In contrast, Infosys once again topped the list of companies with the highest number of downgrades over the past quarter, followed by HDFC Life Insurance.
HDFC Life Insurance suffered from the aftershocks of the Union Budget proposals on taxing proceeds of insurance policies with premiums in excess of Rs 5 lakh and introduction of the new tax regime, which removes almost all exemptions.
The company also reported an almost flat net profit of Rs 359 crore for the fourth quarter of FY23, as against Rs 357 crore last year, even though net premium income increased 36 percent to Rs 19,426 crore.
“HDFC Life’s share price has underperformed in the past three years. Focus is expected to shift towards protection and annuity business but sustainability of margins along with healthy premium growth needs to be watched,” ICICI Direct Research pointed out.
In absolute terms, however, the company which received the most ‘sell’ ratings over the past quarter was Divi’s Laboratories.
Revenue collapse following abatement of COVID-19 conditions, no clear visibility of a significant recovery in growth or profitability in the near term and elevated valuations are major headwinds for the active pharmaceutical ingredients (APIs) manufacturer.
Yearly Trends
Market heavyweight Reliance Industries had the maximum upgrades over the past year, with 33 ‘buy’ calls compared to 26 a year ago.
The oil-to-telecom conglomerate beat estimates with a 19 percent jump in net profit attributable to the owners of the company at Rs 19,299 crore for the March quarter of 2022-23.

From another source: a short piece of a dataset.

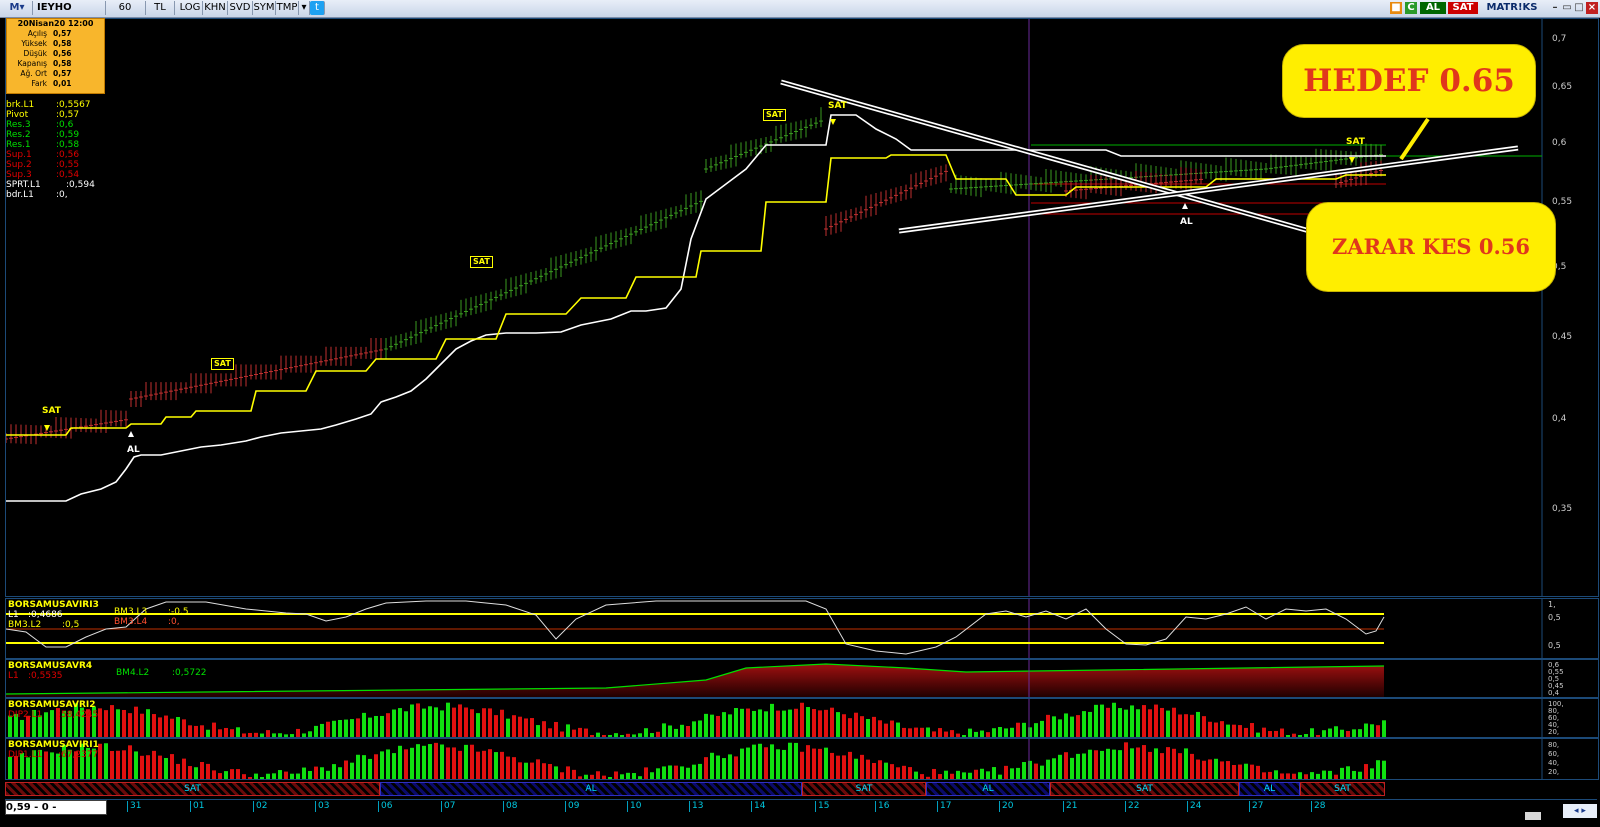 This screenshot has height=827, width=1600. Describe the element at coordinates (785, 678) in the screenshot. I see `bm4-canvas: 0,6 0,55 0,5 0,45 0,4` at that location.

Gross revenue from operations of India's most valued company came in at Rs 2.39 lakh crore, registering a year-on-year rise of 2.8 percent.
Goldman Sachs said the sequential earnings growth was led by the O2C segment on stronger gross refining margins (GRMs), and falling petchem earnings turned into a tailwind with the correction in feedstock US ethane and LPG.
The firm noted that retail continued to gain market share, with grocery revenue driven by rapid store expansion.
The capex rose to $17.6 billion in FY23 but was fully funded by cash profits. The net debt to EBITDA is well below 1x in FY23.
Many analysts said the capex/debt commentary was positive and the company's comments on disciplined capital allocation and maintaining net debt/EBITDA below 1x should assuage investor concerns on leverage.
Cigarette-to-soap maker ITC too posted better-than-expected Q4 numbers, leading to a host of positive brokerage commentary.
"With per capita consumption 1/18th of China’s, the cigarette opportunity in India remains attractive. However, with cig still contributing 85 percent to EBIT, reliance on regulated business remains high," Edelweiss said in a report.
The stock is trading at a discount to its Indian FMCG peers at 28.6 times its estimated earnings for FY19, and 25.2 times its estimated earnings for FY20. However, it is trading at a premium to global cigarette majors.
The domestic consumption story also boosted other names like Titan, Nestle India and HDFC Bank.
But bad tidings continued to stalk Divi’s Laboratories, which saw the most downgrades over the past year, followed by JSW Steel at 17 ‘sell’, 8 ‘hold’ and 7 ‘buy’ calls.
However, it was Wipro which emerged as the firm with the maximum number of ‘sell’ calls over the past year.
The company disappointed analysts with a 0.4 percent year-on-year (YoY) decline in consolidated net profit for the March quarter at Rs 3,075 crore and guided for muted 1H FY24.
Motilal Oswal expects FY24 organic growth to be one of the lowest among Tier-1 IT services peers, with margins below the management’s medium-term guided range of 17.0-17.5 percent.